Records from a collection
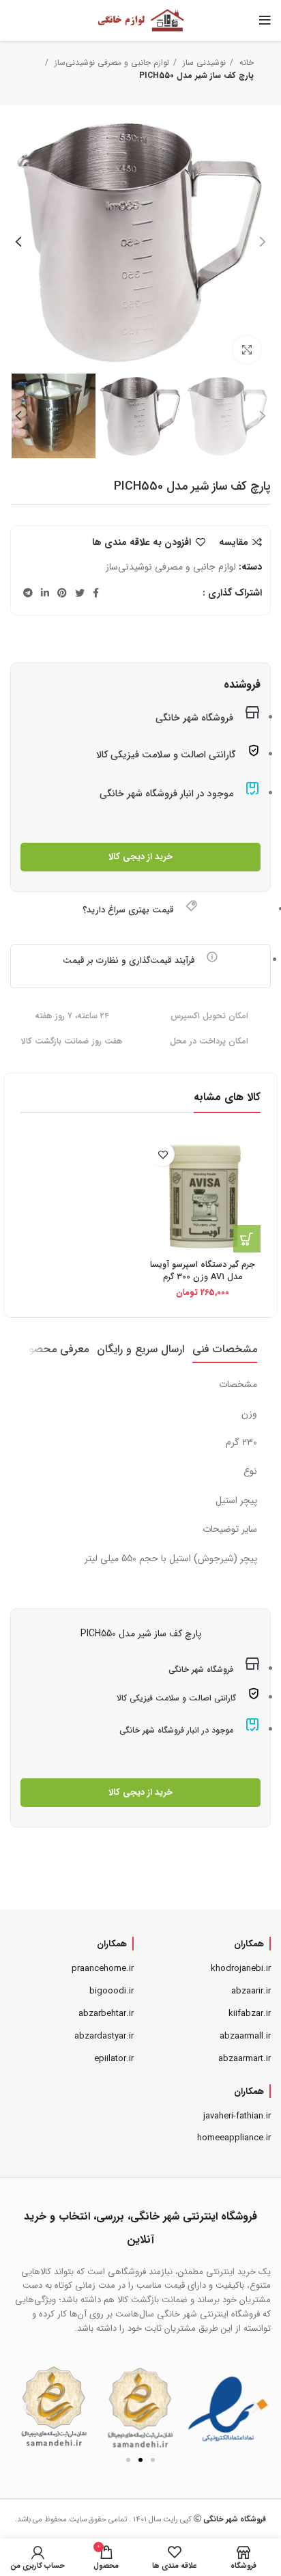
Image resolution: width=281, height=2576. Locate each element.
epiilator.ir (114, 2059)
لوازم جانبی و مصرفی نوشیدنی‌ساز (110, 62)
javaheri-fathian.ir (237, 2116)
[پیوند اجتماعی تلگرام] (28, 593)
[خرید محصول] (247, 1238)
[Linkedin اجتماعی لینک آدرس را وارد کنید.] (45, 593)
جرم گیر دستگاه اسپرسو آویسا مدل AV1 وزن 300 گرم (202, 1271)
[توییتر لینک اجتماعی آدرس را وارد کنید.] (80, 593)
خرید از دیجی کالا (140, 857)
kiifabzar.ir (249, 2013)
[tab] (224, 1349)
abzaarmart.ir (244, 2059)
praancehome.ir (103, 1968)
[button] (25, 2407)
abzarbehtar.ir (106, 2013)
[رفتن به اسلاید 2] (140, 2460)
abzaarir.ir (251, 1991)
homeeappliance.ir (234, 2138)
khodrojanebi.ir (241, 1968)
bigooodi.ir (111, 1991)
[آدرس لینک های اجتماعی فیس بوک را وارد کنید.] (96, 593)
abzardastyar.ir (104, 2036)
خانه (245, 62)
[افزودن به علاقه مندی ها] (163, 1154)
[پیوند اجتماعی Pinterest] (62, 593)
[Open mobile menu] (265, 20)
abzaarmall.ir (245, 2036)
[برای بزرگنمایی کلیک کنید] (247, 349)
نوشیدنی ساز (203, 62)
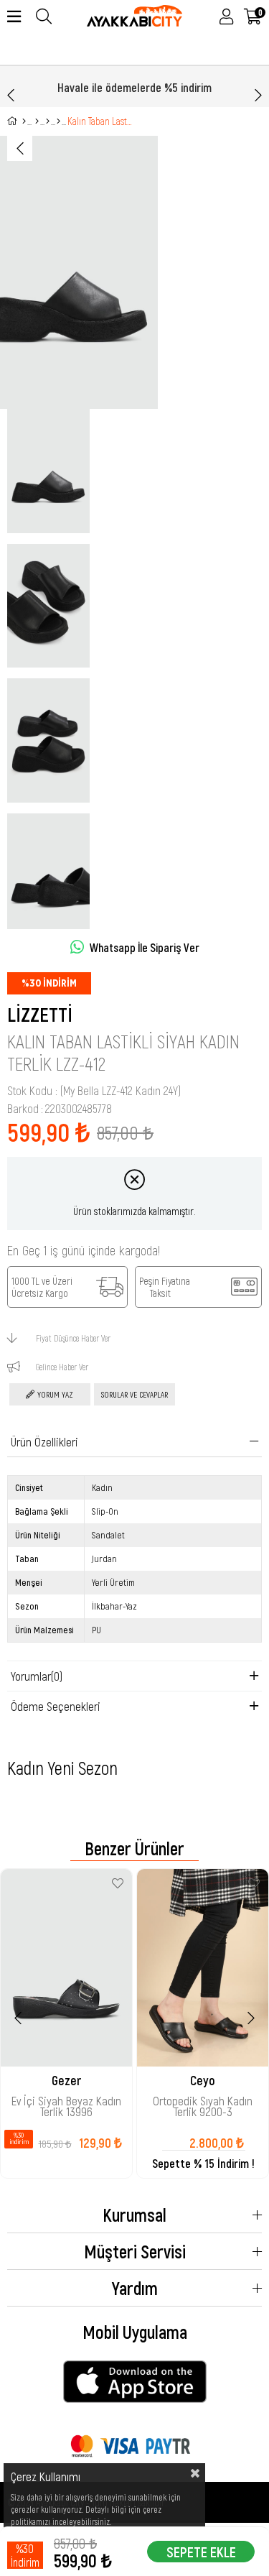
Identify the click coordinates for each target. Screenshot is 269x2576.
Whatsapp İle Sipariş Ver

▶ **What is required**: Copy every line of the entries above in which "وارد" occurs.

▶ **Exercise result**:
[Linkedin اجتماعی لینک آدرس را وارد کنید.] (45, 593)
[توییتر لینک اجتماعی آدرس را وارد کنید.] (80, 593)
[آدرس لینک های اجتماعی فیس بوک را وارد کنید.] (96, 593)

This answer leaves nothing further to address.